29/04/2009


As luzes da Ribalta

 

 

 as luzes da ribalta

acendem-se na meia noite escura

iluminando a face oculta do dia

espalhando fogueiras de alegria

anunciando vestes de cortesia

 

acordem-se os actores!

a festa vai começar

levantem-se os espectadores

a noite já vai reinar

colocar vestes de rainha

 

majestosa, triunfante e vadia

vai desenhando um perfil elegante

caminha majestosa e sozinha

subindo no mais alto do pilar

atravessa a plateia a declamar

de côr e luz a rebentar

num fogo cruzado deslumbrante

e a lua cheia a chamar

 

estrelas em sintonia

brilhando na terra e no céu

numa enorme euforia

levantam a ponta do véu

numa mágica folia

estende-se a capa do tempo

com fumo e perfume a pairar

 

corpos nus a transpirar

risos com lágrimas e rubor

horas de grande clamor

 

e por fim

no meio de tanto motim

é a madrugada a chegar

e a festa vai acabar

 

a noite cansada vai alta 

apagam-se as luzes da ribalta.

 

 (1975)



Limite

 Acordei

quando os meus olhos encontraram os teus

e o meu pensamento percorreu o teu

      não sei...

talvez não fosse...

mas eu queria... e

inventei horas que compartilhei contigo

interrompi instantes que vivia

saindo da confusão constante

para cair pesadamente, no abandono,

da estranha e mórbida apatia

como se fora mesmo o sono...

a luta do inconsciente

a razão adormecida

na outra face da vida

jogando fora o presente

     brincando

 entre ti e mim

numa distância ilimitada

nesse espaço gigante

onde continuava a vida

onde existia gente

caminhando ininterruptamente,

quebrando, bruscamente,

o meu longínquo e breve “presente”

que partiu

no instante em que surgiu.

(1977)




 

                         Renovação

 

 

Nunca te vi...

Sei lá quem és(?)

Achei-te, casualmente, num Quadro da Vida

Como quem acha “coisa” jamais conseguida

Assim como “matéria” que se agarra e se não tem

que tanto, tanto se quer e nunca a nós vem.

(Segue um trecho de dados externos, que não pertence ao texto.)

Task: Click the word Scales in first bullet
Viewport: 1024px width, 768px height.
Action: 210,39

Achei-te, num belo Quadro,

Numa encantadora parcela da Vida

Com luzes fulminando nossas mentes,

Pesadas, obstruídas de desejos ardentes

     E milhões de estrelas a cintilar

Respirando-se a essência da brisa do mar

     E o meu desejo distante e mórbido

Que, achando-se em fogo,

     Nas águas frias ficou a nadar...

Nele encontrei as forças vivas da natureza

E a intensa renovação do meu “ego” adormecido,

Embalado na superfície das águas turbulentas

E a minha alma divagando ao sabor da água morna,

     Na noite calma, de silêncio e de sorna,

Em que a gente, a ver o mar se queda, cismando,

Nas coisas que a vida nos traz e torna a levar,

Sem força para continuar caminhando

E no desejo de aí para sempre ficar

À procura, na confusão do elevado pensamento humano,

Daquela ternura imprescindivelmente necessária

Que nunca pára no meio mundano

                 E quando pára, é somente temporária.

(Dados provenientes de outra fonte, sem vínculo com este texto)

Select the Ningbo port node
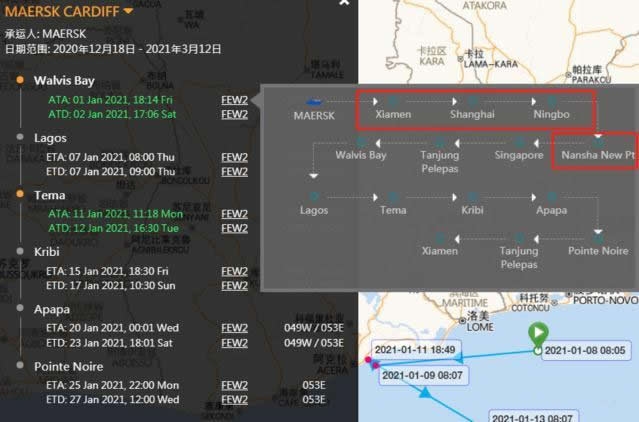The height and width of the screenshot is (422, 639). tap(551, 102)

Senti colado ao meu, o teu corpo, a transpirar

E vi os teus olhos verdes, côr do mar, querendo falar

E as tuas mãos, ao de leve, penetrando

     Na breve eternidade da palavra “amar”

Que agarra a gente com força

Atirando-nos para o precipício da “evasão”

E nos liberta da sufocante solidão.

Porque, se o mundo é a força brutal

Onde nunca nos encontramos a par da razão,

     Tu, fazendo parte dele,

                 És, para mim, sinónimo de “Renovação”.